Stored items
====

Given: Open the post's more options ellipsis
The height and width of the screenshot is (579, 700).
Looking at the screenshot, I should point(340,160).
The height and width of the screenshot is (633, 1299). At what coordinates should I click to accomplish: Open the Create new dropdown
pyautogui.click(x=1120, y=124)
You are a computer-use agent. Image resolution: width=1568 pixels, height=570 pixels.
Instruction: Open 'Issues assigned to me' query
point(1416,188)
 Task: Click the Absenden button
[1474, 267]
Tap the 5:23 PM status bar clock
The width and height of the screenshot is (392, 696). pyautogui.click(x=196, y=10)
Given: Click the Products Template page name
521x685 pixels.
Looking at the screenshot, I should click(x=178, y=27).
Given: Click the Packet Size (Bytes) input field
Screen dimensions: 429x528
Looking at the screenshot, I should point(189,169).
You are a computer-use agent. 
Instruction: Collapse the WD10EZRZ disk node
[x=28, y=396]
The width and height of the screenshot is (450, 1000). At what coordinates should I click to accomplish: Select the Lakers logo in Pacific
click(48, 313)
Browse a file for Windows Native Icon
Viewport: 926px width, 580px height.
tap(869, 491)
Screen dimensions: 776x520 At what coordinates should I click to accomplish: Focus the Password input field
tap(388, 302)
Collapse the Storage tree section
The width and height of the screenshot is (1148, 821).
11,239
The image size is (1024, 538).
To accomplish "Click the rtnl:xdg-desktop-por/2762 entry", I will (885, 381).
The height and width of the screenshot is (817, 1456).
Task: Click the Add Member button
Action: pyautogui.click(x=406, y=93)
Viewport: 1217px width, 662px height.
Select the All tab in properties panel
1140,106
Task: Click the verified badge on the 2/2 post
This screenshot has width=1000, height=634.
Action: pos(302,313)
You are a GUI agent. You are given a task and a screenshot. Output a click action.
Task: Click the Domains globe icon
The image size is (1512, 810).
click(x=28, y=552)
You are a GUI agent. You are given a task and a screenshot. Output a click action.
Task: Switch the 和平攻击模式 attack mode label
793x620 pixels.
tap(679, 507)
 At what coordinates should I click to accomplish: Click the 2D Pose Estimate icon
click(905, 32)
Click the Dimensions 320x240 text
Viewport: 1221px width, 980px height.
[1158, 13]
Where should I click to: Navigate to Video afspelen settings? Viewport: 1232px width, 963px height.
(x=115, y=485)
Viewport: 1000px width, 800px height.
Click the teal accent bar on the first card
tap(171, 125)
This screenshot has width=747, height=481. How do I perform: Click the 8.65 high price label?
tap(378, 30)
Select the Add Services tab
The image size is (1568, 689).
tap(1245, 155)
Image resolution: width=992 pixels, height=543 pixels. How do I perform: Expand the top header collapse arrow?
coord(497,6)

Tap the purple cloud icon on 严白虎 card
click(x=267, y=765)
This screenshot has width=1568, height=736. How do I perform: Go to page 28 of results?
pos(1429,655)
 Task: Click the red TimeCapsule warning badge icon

====

— Exercise instructions —
Pull out every line above that holds the word "agent".

— Result —
You are a computer-use agent. Image resolution: width=1568 pixels, height=570 pixels.
You are a computer-use agent. 
You are a GUI agent. You are given a task and a screenshot. Output a click action.
You are a GUI agent. You are given a task and a screenshot. Output a click action.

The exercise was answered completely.